Excerpted data:
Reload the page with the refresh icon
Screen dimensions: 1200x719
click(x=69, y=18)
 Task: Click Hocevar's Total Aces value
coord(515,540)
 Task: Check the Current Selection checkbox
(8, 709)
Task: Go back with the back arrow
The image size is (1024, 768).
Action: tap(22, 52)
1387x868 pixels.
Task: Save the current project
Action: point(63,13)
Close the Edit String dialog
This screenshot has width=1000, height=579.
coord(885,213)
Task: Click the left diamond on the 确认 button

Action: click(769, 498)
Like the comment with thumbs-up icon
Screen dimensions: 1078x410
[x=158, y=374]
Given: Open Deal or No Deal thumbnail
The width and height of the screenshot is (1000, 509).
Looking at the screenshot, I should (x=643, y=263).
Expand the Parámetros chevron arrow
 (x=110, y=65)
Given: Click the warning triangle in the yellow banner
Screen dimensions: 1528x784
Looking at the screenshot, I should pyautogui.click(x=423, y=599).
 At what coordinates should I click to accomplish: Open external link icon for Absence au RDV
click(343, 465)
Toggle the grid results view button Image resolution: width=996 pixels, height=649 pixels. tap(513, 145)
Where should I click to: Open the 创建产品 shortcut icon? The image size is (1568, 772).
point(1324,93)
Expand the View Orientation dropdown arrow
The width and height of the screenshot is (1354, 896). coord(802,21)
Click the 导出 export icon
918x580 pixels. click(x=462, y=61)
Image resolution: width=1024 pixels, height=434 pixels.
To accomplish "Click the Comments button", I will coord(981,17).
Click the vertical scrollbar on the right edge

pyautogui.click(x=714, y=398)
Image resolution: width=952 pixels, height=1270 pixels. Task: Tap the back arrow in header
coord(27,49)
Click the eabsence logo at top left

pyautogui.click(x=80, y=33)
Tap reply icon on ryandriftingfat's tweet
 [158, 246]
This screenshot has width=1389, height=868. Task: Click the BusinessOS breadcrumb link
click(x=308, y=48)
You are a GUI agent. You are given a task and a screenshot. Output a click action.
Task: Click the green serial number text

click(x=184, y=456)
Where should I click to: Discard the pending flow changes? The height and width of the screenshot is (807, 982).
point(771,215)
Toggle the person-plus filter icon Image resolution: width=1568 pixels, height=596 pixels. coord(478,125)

Stated goal:
Copy all of the items above again, swapping every "back arrow" for "return arrow" and leaving everything else the same.

Correct result:
Reload the page with the refresh icon
Screen dimensions: 1200x719
click(x=69, y=18)
 Task: Click Hocevar's Total Aces value
coord(515,540)
 Task: Check the Current Selection checkbox
(8, 709)
Task: Go back with the return arrow
The image size is (1024, 768).
Action: tap(22, 52)
1387x868 pixels.
Task: Save the current project
Action: point(63,13)
Close the Edit String dialog
This screenshot has width=1000, height=579.
coord(885,213)
Task: Click the left diamond on the 确认 button

Action: click(769, 498)
Like the comment with thumbs-up icon
Screen dimensions: 1078x410
[x=158, y=374]
Given: Open Deal or No Deal thumbnail
The width and height of the screenshot is (1000, 509).
Looking at the screenshot, I should (x=643, y=263).
Expand the Parámetros chevron arrow
 (x=110, y=65)
Given: Click the warning triangle in the yellow banner
Screen dimensions: 1528x784
Looking at the screenshot, I should pyautogui.click(x=423, y=599).
 At what coordinates should I click to accomplish: Open external link icon for Absence au RDV
click(343, 465)
Toggle the grid results view button Image resolution: width=996 pixels, height=649 pixels. tap(513, 145)
Where should I click to: Open the 创建产品 shortcut icon? The image size is (1568, 772).
point(1324,93)
Expand the View Orientation dropdown arrow
The width and height of the screenshot is (1354, 896). coord(802,21)
Click the 导出 export icon
918x580 pixels. click(x=462, y=61)
Image resolution: width=1024 pixels, height=434 pixels.
To accomplish "Click the Comments button", I will coord(981,17).
Click the vertical scrollbar on the right edge

pyautogui.click(x=714, y=398)
Image resolution: width=952 pixels, height=1270 pixels. Task: Tap the return arrow in header
coord(27,49)
Click the eabsence logo at top left

pyautogui.click(x=80, y=33)
Tap reply icon on ryandriftingfat's tweet
 [158, 246]
This screenshot has width=1389, height=868. Task: Click the BusinessOS breadcrumb link
click(x=308, y=48)
You are a GUI agent. You are given a task and a screenshot. Output a click action.
Task: Click the green serial number text

click(x=184, y=456)
Where should I click to: Discard the pending flow changes? The height and width of the screenshot is (807, 982).
point(771,215)
Toggle the person-plus filter icon Image resolution: width=1568 pixels, height=596 pixels. coord(478,125)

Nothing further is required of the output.